-- Opening Marker --

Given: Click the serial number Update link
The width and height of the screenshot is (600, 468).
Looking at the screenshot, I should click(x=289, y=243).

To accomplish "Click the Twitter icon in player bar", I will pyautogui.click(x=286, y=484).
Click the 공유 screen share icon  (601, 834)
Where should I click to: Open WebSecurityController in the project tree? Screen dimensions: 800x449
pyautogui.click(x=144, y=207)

-- Closing Marker --
-- Opening Marker --

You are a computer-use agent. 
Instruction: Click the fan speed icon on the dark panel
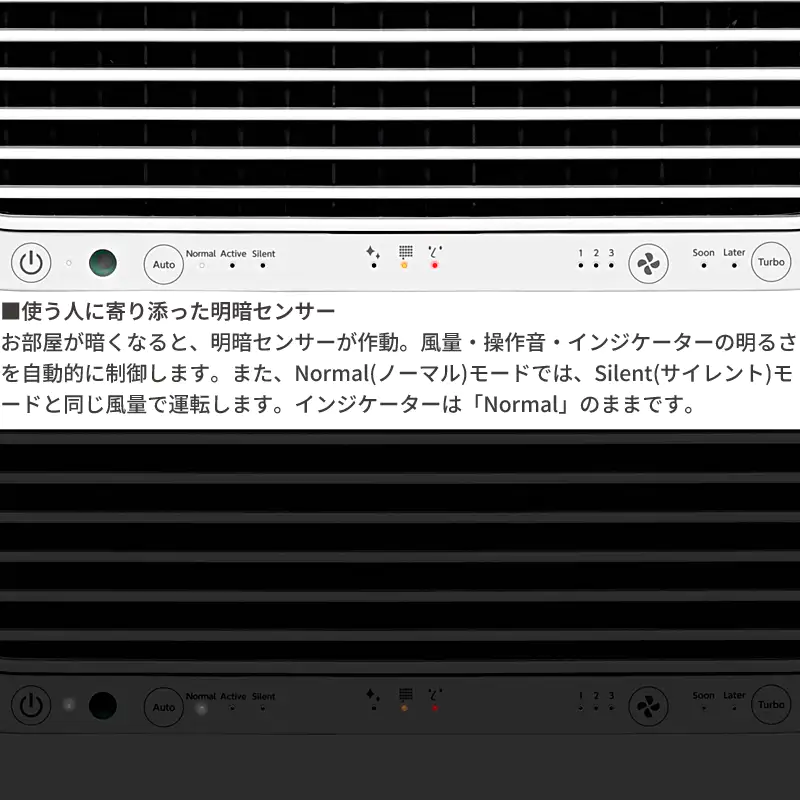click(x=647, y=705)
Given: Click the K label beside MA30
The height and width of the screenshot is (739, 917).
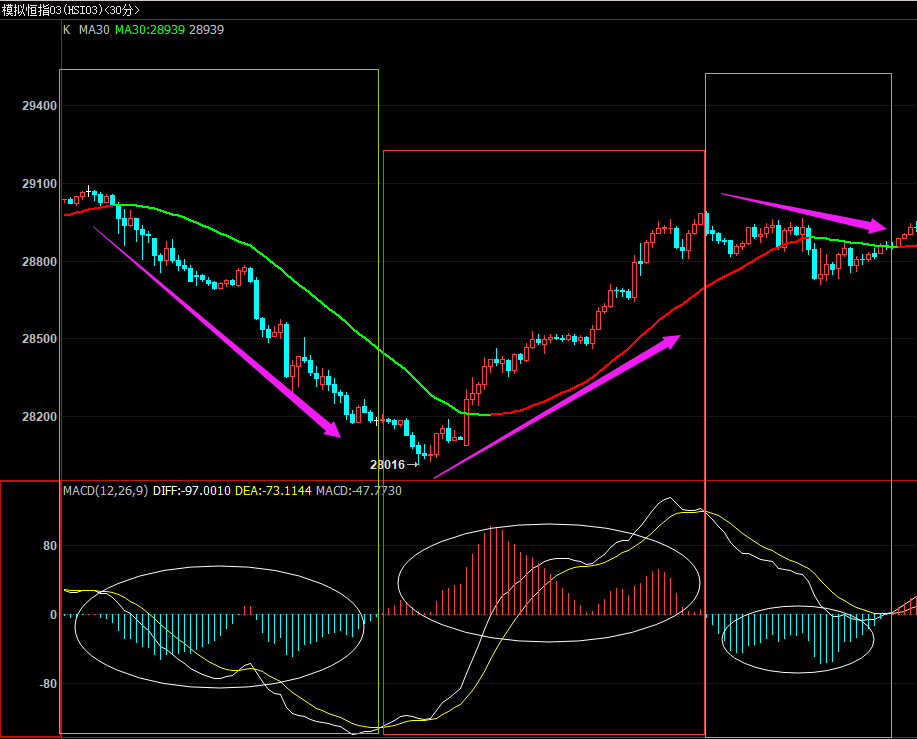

-- Closing Marker --

*Instructions for the task:* Could you repeat exactly the lines in the listing above from the one with "Given: Click the serial number Update link" down to the one with "Click the 공유"? Include both of those lines.

*Task output:*
Given: Click the serial number Update link
The width and height of the screenshot is (600, 468).
Looking at the screenshot, I should click(x=289, y=243).

To accomplish "Click the Twitter icon in player bar", I will pyautogui.click(x=286, y=484).
Click the 공유 screen share icon  (601, 834)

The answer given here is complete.